Born in Emporia, Virginia on December 18, 1907, Lucie began his jazz career at age 19 when he moved to New York to study banjo at the Brooklyn-Queens Conservatory. One of his first gigs was with Duke Ellington, filling in for the jazz legend’s banjo player for a week at the Cotton Club, according to The New York Times. Ellington hired him as a temporary replacement, though he quickly became renowned for his guitar playing as swing bands began to incorporate the instrument into the music of the day. He went on to play with several other greats: Throughout the 1930s and 1940s, he played guitar for Benny Carter, Fletcher Henderson and Coleman Hawkins. He also played with jazz greats Billie Holliday, Jelly Roll Morton and Louis Armstrong, and was Armstrong’s best man at one of his weddings.
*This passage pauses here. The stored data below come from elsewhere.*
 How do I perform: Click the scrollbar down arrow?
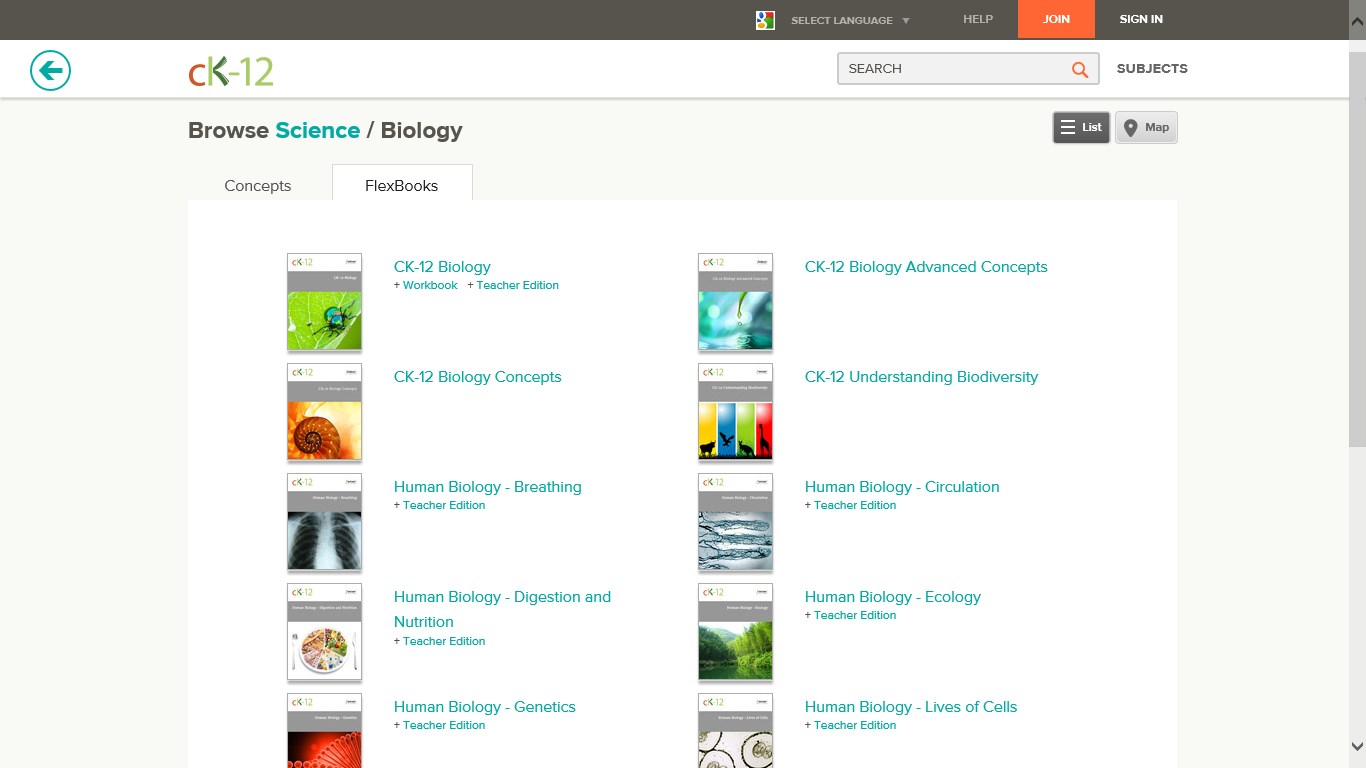pyautogui.click(x=1357, y=746)
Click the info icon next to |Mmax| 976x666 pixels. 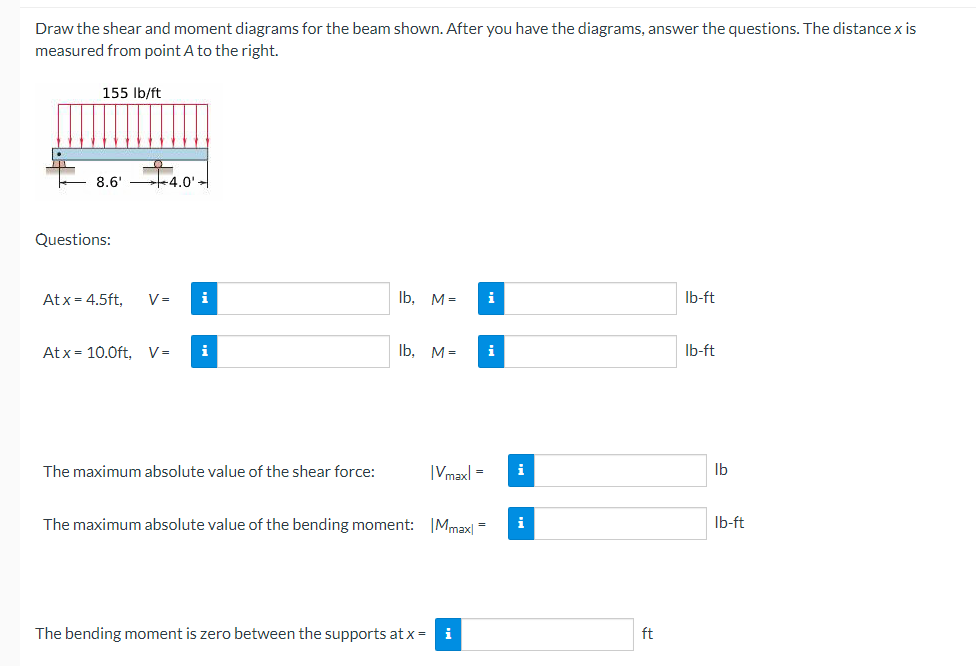(521, 522)
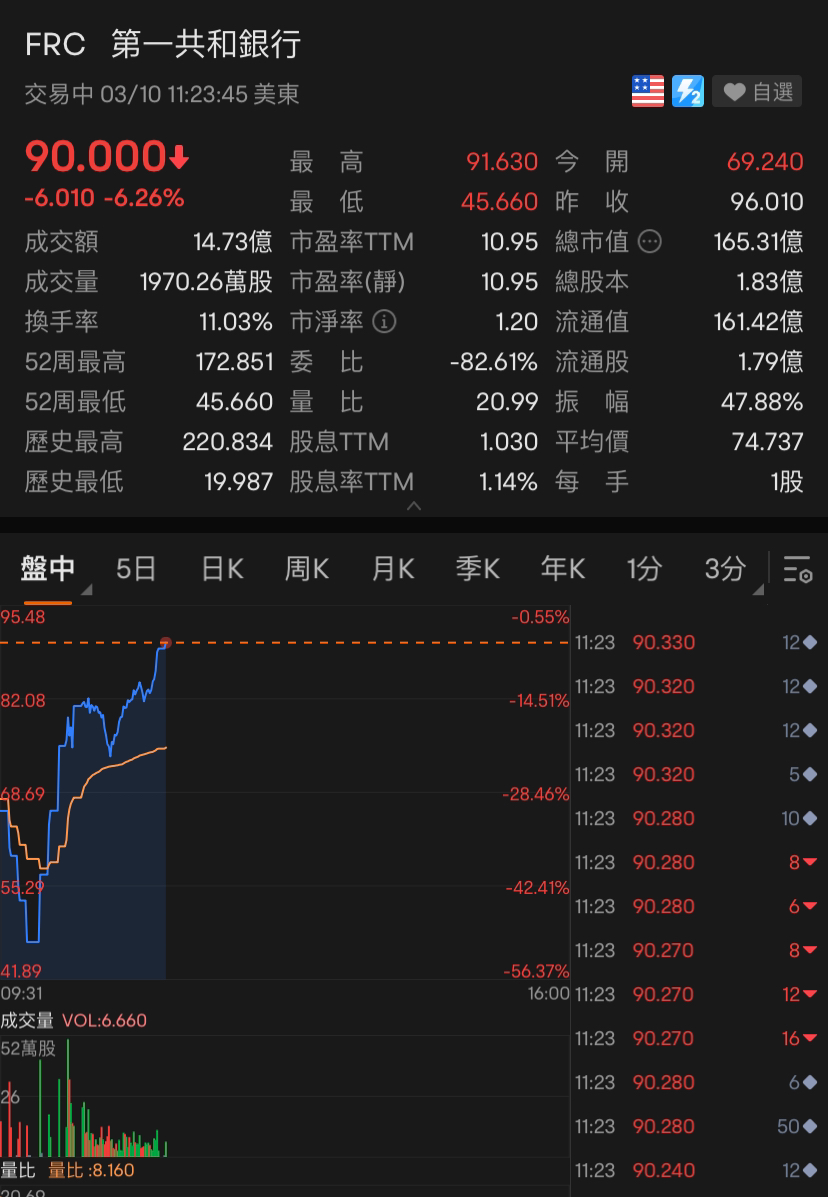Screen dimensions: 828x1197
Task: Click the heart icon inside the 自選 button
Action: click(x=736, y=91)
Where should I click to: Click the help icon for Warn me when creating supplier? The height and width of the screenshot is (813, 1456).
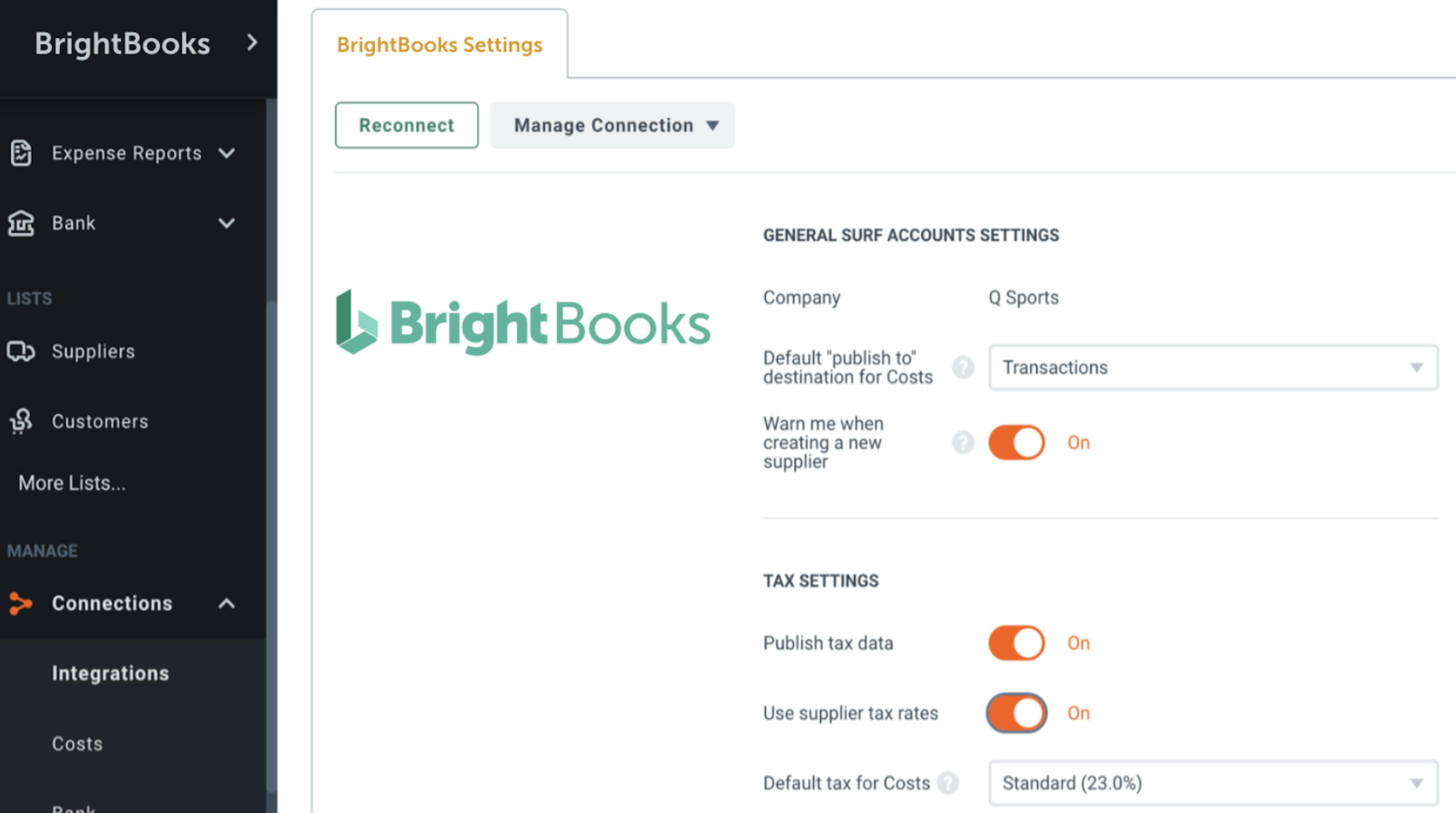point(963,443)
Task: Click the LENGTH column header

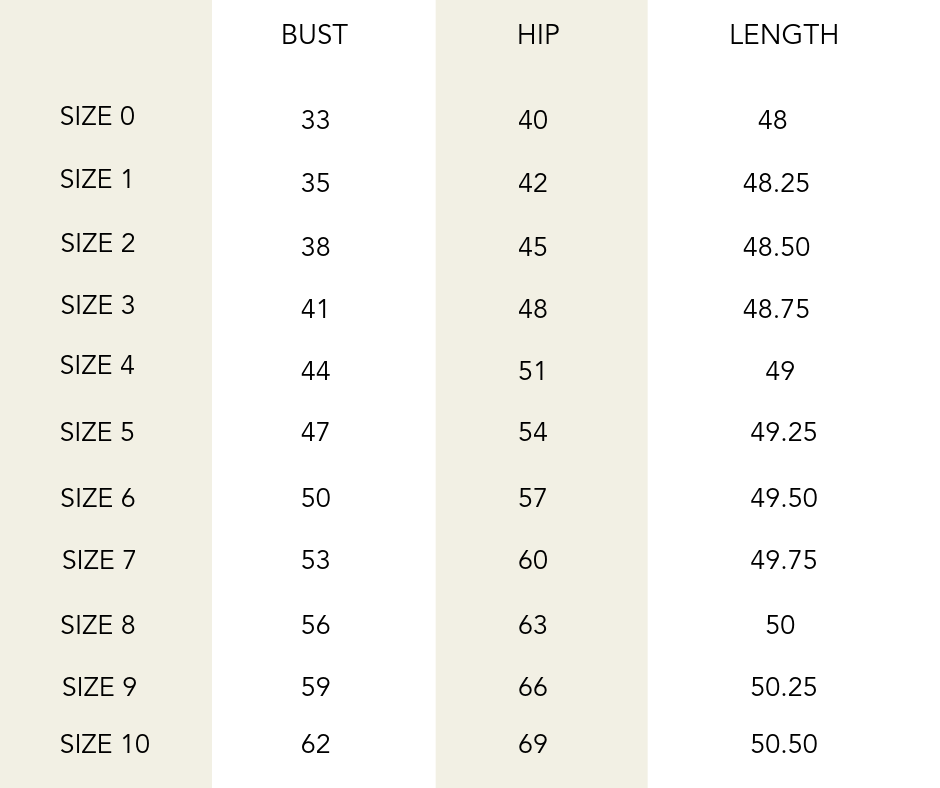Action: pos(783,35)
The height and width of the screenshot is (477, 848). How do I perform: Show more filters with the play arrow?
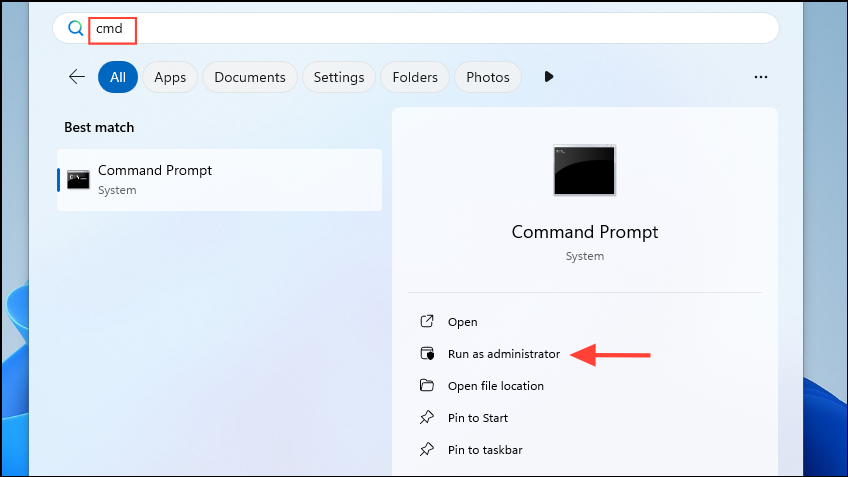pyautogui.click(x=548, y=77)
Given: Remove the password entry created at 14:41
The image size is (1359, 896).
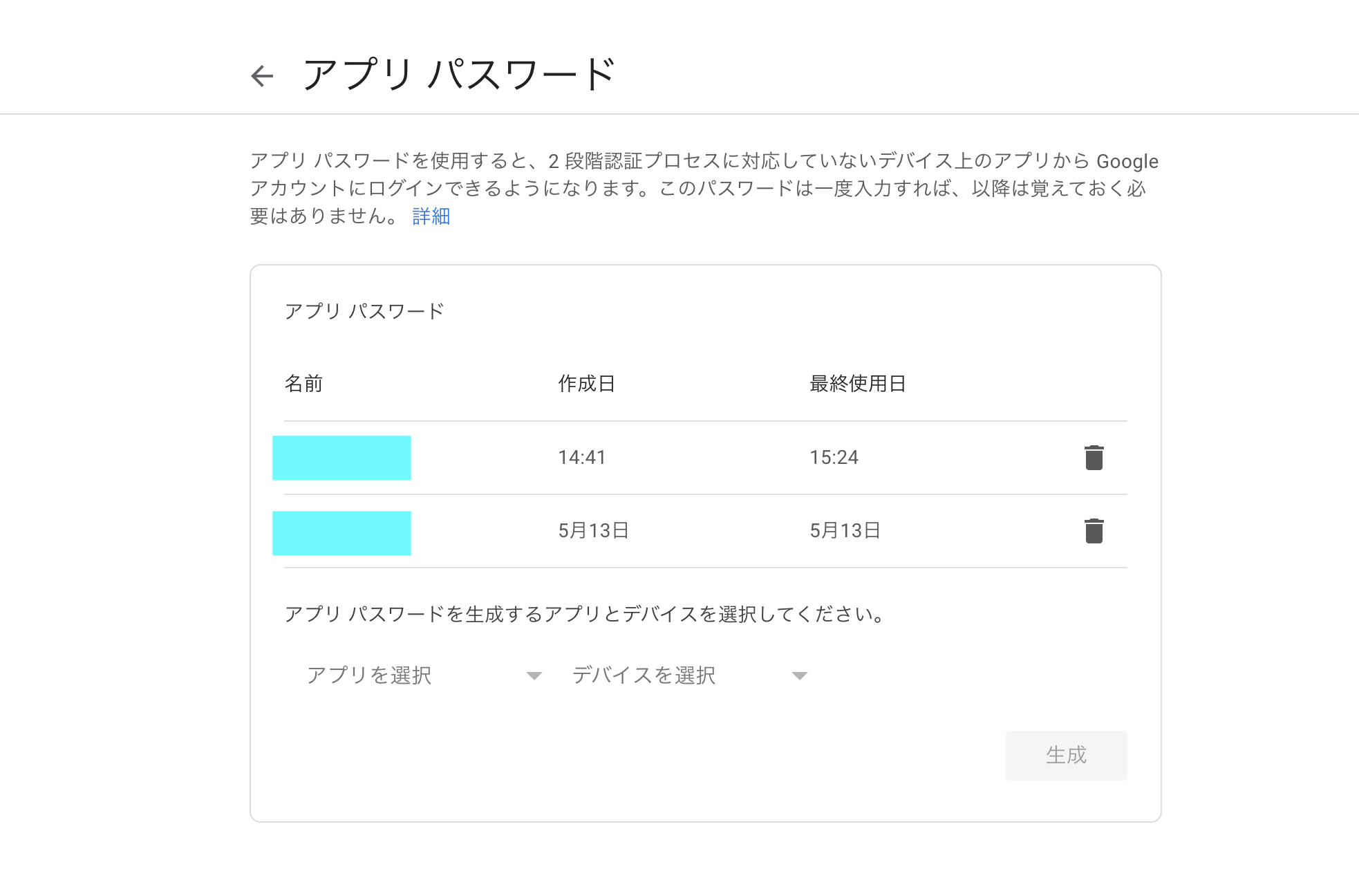Looking at the screenshot, I should coord(1093,457).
“He was a wonderful gem of a person, absolutely,” Laurence Wilson, who chaired the B.M.C.C.’s music department during Lucie’s tenure there, said in a phone interview. “I’ve never heard anyone say a bad word about him, and for someone [who’s been] in the business for so long, that’s not something to be taken lightly.”
Lucie had been on B.M.C.C.’s faculty for 30 years until he retired a few years ago at the age of 97. Throughout his career he became known for his skills as a rhythm guitarist, holding a steady beat rather than stealing the spotlight with soloing. Most recently, Lucie performed solo shows at Arturo’s, a Greenwich Village restaurant that offered him a regular slot on Sundays until he left in 2005.
“He was just a wonderful man,” said Lisa Giunta, co-owner of Arturo’s and daughter of the restaurant’s namesake founder. When asked how she felt about Lucie ending his career at Arturo’s, she commented simply, “We’re very blessed.”
Lucie was married to Nora Lee King, a jazz guitarist and singer with whom he recorded later in his career. The couple also had a show on public-access cable television in New York City for a number of years. In the 1980s the two opened Toy Records, a record label for which they recorded several easy listening albums.
Though no information about any survivors was available, Lucie and his wife did not have children.
She died in the 1990s.
On Lucie’s 100th birthday, Lucie told a New York Times reporter the advice that he said accounted for his longevity and success in jazz: “I didn’t have but one woman at a time. I didn’t drink a lot of whiskey. I did what my father told me to do.”